Other operating income

389

475

Personnel expenses

−89

−148

Depreciation/amortisation/impairment losses on intangible and tangible assets

−26

−15

Other operating expenses

−296

−433

Result from ordinary operations

224

595

Income taxes

0

−7

Other taxes

1

−2

Net profit or loss

225

586

Retained earnings from the previous year

22

0

Additions to reserves retained from earnings

−110

−267

Balance sheet profit

137

319

For financial year 2013/14, METRO AG posted investment income of €811 million, compared with €347 million in the previous year. In this regard, it should be noted that the reporting year represents a period of twelve months, while the comparative period of the previous year comprised a nine-month period.

Income from investments with profit and loss transfer agreements totalling €410 million (9M 2013: €478 million) primarily includes income from the Media-Saturn and Galeria Kaufhof sales lines, losses incurred by METRO Cash & Carry Germany and Real Germany as well as income from the intra-group transfer of shares to METRO Cash & Carry Russia.

Income from investments without profit and loss transfer agreements totalling €485 million (9M 2013: €147 million) essentially stems from disbursements of group real estate companies. It includes income from intra-group transfers of shares to real estate companies.

In light of the high amount of income from intra-group real estate transactions (€764 million), the possible collection of earnings from the operational business activities of foreign cash-and-carry companies was waived in financial year 2013/14.

In financial year 2013/14, losses of €16 million were assumed on the basis of profit and loss transfer agreements (9M 2013: €138 million). These losses were incurred in the group real estate service businesses.

Of impairments for investments in affiliates in the financial year, €29 million can be attributed to international cash-and-carry activities and €6 million to the real estate area.

Expenses arising from the disposal of financial assets in the amount of €33 million stem from the sale of the Real sales line’s Turkish business.

The financial result amounted to €–95 million (9M 2013: €–101 million).

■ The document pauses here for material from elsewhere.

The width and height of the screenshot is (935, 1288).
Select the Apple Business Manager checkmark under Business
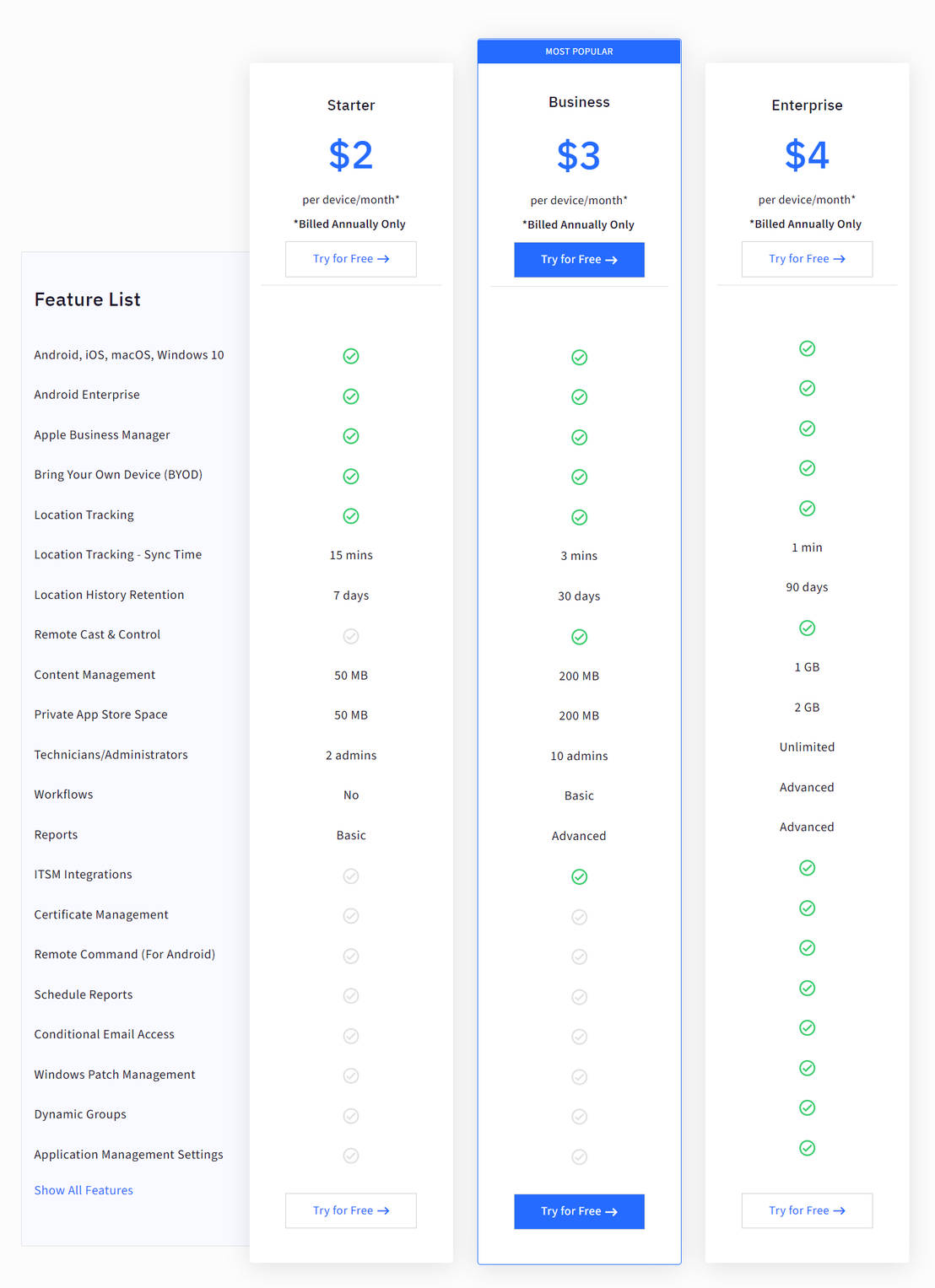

Under the transfer pricing system, METRO AG acts as a franchisor to the METRO Cash & Carry sales line. Services provided essentially include the provision and continued development of business concepts, software applications and holding services. In order to be able to render these services, the company acquires IT services and software in particular from METRO SYSTEMS GmbH, which leads to higher other expenses and write-downs. Services are billed at arm’s-length prices. In financial year 2013/14 METRO AG billed the national and international operating companies of the METRO Cash & Carry sales line a franchise fee totalling €289 million (9M 2013: €222 million). The franchise fee itself represents a portion of the sales and earnings of the operating company calculated on the basis of the degree of service utilisation. During financial year 2013/14, these franchise fees billed to subsidiaries increased compared with the previous year due to the longer billing period.

Income from administrative services rendered for subsidiaries increased due to the longer billing period compared with the previous year.

Other operating income, other operating expenses and depreciation/amortisation on intangible and tangible assets of METRO AG resulted in an overall decrease in earnings from €67 million in the previous year to €27 million as of the closing date.

On average during the four quarters of financial year 2013/14, METRO AG employed 1,072 people (9M 2013: 940). Part-time employees and temporary workers were converted into full-time equivalents. Personnel expenses amounted to €148 million (9M 2013: €89 million). Apart from the effects of the longer reporting period in comparison to the short financial year as well as the increase in employees from the acquisition of group real estate companies, higher performance-based remuneration components led to an increase in personnel expenses.

Net profit amounted to €586 million (9M 2013: €225 million), slightly above the forecast for financial year 2013/14 provided at the beginning of the reporting period.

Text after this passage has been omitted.